Ele explicou que aproximadamente 25% do azeite permanece na fruta após a prensagem, tornando-se um excelente alimento para vacas. O estrume resultante se transforma em composto e é então aplicado nas terras agrícolas, trazendo benefícios específicos para o cultivo de azeitonas.

A fertilização das oliveiras faz parte da economia circular da Agri-Olive Shodoshima.

A fertilização das oliveiras faz parte da economia circular da Agri-Olive Shodoshima.

Além disso, a empresa afirmou que o ácido oleico consumido pelas vacas também afeta a qualidade da carne bovina. De acordo com a AOS, a carne bovina Sanuki proveniente dessas vacas é altamente valorizada por sua textura macia e magra e seu sabor delicioso.

“Um dos subprodutos do processo de transformação da azeitona, a água residual, também é compostada com galhos de oliveira podados e reutilizada para enriquecer nossas terras agrícolas”, disse Hiraiwa.

Assim como muitos outros produtores no Japão, Hiraiwa acrescentou que a disponibilidade de mão de obra é um dos maiores desafios enfrentados pela AOS.

“Como a ilha é remota e há apenas algumas áreas planas, a maior parte da ilha está passando por um fenômeno de despovoamento”, disse ele. “Isso leva a um envelhecimento da população em ritmo acelerado, o que significa que menos pessoas estão interessadas no trabalho agrícola.”

Segundo Hiraiwa, a escassez de mão de obra afeta as estratégias da empresa, que não pode adotar uma abordagem totalmente orgânica no cultivo de azeitonas porque não há trabalhadores suficientes para cuidar das árvores.

“Para manter a saúde das árvores, mantemos uma grande distância entre elas e as podamos constantemente de forma adequada para melhorar a ventilação e permitir a implementação de medidas contra bactérias causadoras de doenças”, disse Hiraiwa.

Mesmo com esses desafios, as perspectivas para os produtores de azeite extravirgem de Shodoshima parecem promissoras, já que Hiraiwa destacou como a cultura do azeite está crescendo lentamente no país.

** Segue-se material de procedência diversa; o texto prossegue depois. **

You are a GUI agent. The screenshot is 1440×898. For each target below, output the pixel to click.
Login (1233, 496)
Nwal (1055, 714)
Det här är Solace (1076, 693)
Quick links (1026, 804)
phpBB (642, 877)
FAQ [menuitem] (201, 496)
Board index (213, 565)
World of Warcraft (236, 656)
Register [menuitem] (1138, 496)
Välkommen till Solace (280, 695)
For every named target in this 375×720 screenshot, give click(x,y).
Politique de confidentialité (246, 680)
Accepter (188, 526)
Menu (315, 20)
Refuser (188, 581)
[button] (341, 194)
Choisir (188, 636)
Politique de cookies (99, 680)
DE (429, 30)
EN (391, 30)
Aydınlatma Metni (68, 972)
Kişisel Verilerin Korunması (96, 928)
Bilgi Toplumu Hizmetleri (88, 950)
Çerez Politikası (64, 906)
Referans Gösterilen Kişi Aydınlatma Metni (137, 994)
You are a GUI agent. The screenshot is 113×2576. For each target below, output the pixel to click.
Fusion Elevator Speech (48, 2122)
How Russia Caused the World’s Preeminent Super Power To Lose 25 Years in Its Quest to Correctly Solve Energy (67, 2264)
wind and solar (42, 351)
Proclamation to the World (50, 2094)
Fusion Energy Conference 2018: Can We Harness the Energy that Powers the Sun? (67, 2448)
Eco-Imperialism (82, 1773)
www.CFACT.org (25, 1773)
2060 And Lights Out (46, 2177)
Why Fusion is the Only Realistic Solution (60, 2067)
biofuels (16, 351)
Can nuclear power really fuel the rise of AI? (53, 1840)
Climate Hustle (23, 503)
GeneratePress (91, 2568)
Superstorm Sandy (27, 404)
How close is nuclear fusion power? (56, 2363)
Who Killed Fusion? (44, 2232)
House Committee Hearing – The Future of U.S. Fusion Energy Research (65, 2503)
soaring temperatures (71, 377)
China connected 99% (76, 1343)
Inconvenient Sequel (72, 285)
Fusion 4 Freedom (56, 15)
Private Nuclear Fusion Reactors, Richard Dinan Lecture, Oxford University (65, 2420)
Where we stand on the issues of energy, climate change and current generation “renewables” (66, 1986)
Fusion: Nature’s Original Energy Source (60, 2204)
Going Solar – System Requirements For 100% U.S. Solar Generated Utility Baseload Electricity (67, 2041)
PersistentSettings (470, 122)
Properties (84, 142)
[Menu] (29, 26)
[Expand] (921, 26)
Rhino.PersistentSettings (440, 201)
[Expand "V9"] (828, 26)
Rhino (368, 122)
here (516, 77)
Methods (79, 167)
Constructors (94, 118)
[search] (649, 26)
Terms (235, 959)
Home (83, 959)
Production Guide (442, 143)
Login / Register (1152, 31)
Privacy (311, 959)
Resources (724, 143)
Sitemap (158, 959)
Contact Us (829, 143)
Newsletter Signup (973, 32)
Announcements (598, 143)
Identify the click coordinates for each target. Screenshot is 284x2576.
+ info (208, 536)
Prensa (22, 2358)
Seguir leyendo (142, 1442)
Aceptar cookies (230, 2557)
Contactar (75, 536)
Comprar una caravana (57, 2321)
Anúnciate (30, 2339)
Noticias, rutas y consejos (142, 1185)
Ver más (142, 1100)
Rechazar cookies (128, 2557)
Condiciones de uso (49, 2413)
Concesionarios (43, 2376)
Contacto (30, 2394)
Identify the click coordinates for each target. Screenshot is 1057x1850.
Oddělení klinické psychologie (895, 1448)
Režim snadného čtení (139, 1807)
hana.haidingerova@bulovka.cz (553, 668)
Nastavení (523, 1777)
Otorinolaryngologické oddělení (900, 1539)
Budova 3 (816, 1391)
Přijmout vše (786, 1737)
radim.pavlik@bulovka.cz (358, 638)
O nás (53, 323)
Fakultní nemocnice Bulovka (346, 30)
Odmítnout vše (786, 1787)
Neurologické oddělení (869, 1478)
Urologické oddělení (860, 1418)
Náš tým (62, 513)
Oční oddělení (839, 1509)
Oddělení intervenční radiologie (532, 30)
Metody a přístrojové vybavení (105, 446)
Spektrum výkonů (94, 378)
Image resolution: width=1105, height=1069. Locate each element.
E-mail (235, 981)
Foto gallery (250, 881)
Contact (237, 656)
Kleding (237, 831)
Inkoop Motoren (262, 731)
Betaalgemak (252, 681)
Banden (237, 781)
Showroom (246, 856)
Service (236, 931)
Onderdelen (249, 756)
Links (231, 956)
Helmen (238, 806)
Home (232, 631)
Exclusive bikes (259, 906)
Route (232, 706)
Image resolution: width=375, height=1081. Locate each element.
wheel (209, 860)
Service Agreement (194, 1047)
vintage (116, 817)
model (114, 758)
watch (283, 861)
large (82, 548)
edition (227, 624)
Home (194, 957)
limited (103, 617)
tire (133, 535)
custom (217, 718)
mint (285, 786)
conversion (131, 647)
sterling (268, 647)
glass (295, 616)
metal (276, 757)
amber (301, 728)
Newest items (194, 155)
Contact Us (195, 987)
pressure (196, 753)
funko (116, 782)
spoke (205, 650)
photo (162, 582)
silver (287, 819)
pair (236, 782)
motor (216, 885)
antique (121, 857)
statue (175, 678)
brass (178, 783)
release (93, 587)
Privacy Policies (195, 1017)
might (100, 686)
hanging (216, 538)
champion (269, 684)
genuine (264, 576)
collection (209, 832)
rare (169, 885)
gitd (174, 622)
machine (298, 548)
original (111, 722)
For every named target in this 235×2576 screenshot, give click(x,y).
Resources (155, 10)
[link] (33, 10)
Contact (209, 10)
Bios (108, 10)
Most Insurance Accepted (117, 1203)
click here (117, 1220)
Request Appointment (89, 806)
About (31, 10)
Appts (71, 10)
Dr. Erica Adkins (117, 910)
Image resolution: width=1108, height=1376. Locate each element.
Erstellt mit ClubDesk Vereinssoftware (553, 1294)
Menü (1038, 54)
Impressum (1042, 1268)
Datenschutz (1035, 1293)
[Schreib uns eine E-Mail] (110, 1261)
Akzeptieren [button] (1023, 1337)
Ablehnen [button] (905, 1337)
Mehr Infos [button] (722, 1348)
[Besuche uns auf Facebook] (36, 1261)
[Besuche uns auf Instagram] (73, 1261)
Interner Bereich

Aerial view of a winding road through lush green trees and cultivated fields.

“Hoje, cada vez mais famílias no Japão usam azeite de oliva, e o consumo geral vem crescendo nos últimos anos”, disse ele.

De acordo com dados do Conselho Oleícola Internacional, o consumo de azeite no Japão cresceu de 4.000 toneladas em 1990 para 60.000 toneladas na safra de 2021/22.

“Além disso, em Shodoshima, que abriga os maiores produtores de azeite do Japão, o azeite está presente no cardápio das merendas escolares e é servido em creches e escolas de ensino fundamental e médio”, disse Hiraiwa.

O produtor japonês acrescentou ainda que “com o aumento do consumo de azeite, um número significativo de clientes passou a perceber a diferença entre azeite de alta qualidade e de baixa qualidade”.

A AOS mantém sua infraestrutura para transformar as azeitonas logo após a colheita e armazená-las protegidas do oxigênio, da luz e de variações de temperatura.

Esses investimentos ajudaram Hiraiwa a alcançar os melhores resultados possíveis em termos de qualidade do produto. Por enquanto, os únicos novos desafios que ele prevê para o setor vêm das mudanças climáticas.

“Acreditamos que as mudanças climáticas provavelmente afetarão as azeitonas, que crescem em um ambiente natural”, disse ele. “Estamos preocupados, pois os padrões de chuva mudam durante a estação chuvosa, que é característica do Japão, e a temperatura e a umidade durante a época da colheita têm um impacto significativo no rendimento e na qualidade das azeitonas.”

“Também rezamos para que a paz, a mensagem da flor da oliveira, chegue ao mundo e que a paz e a tranquilidade cheguem em breve ao povo da Ucrânia”, concluiu Hiraiwa.